Doctor detractors also frequently employ a number of ad hominem assaults. These may include charges of bias, being a shill, being closeminded, or trying to protect the mainstream. None of this has any bearing on what is true.
Or we may see an ad blaring, “Doctors are TERRIFIED of this!!!” However, the first question to ask when trying to see a doctor for the first time is, “Is the doctor accepting new patients?” About half the time they aren’t. Most have more patients than they can handle and are regularly 90 minutes behind schedule by the end of their office day, at which point they head to the hospital for another round of work, although they should be checking themselves in for exhaustion. The only fear doctors have over someone using an unproven, untested miracle panacea stems from their human compassion about a patient treating a serious illness with wheatgrass and craniosacral rubs.
One of the more hackneyed claims is that doctors only treat symptoms, not the underlying causes. I’m not a doctor, nor do I portray one on this blog, so here’s what a genuine one, Harriett Hall, had to say about this charge: “If a patient has pneumonia, doctors don’t just treat the fever, pain, and cough; they figure out which microbe is responsible and provide the appropriate antibiotic.
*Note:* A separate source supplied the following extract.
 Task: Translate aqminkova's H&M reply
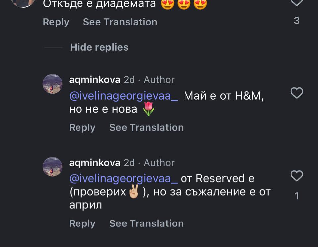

If a broken bone is painful, they don’t just treat the pain, they immobilize the fracture or insert a pin so it can heal. If a patient is in agony from pain in the right lower quadrant of the abdomen, they don’t just treat the pain, they try to figure out if the underlying cause is appendicitis, and if it is, they operate.”
The sad irony here is that a SCAM artist would give patients suffering from pneumonia, broken bones, and abdominal pain the same treatment. Applied kinesiologists, reflexologists, iridologists, and the like all assert that a certain body part is key to all health, and that manipulating the flow of Qi (which has never been shown to exist) can cure or prevent almost any malady.
A similar argument is that mainstream doctors fail to do anything to keep the illness from arising in the first place. Yet mainstream medicine offers vaccines, encourages annual checkups, gives preventive screenings, and advises breast cancer self-checks. Doctors also advise patients on lifestyle choices like diet, exercise, weight control, handwashing, alcohol, drugs, tobacco, and helmet use.
Another SCAM tactic is to point to failings like adverse drug reactions, treatment complications, or blunders like amputating the wrong leg or sewing the patient back up with medical equipment inside.
But if safety is the overriding concern, medicine is the way to go. Medicine saves far more patients than it kills and many patients who develop complications would have died sooner without the treatment. These treatments will all have potential side effects, but the effects of doing nothing is likely worse. Doctors conduct a risk/benefit analysis when deciding which treatments to administer.
Finally, even if all these criticisms were legitimate, it would say nothing about SCAM’s efficiency and would be no reason to have your tonsillectomy performed by a shaman instead of a surgeon.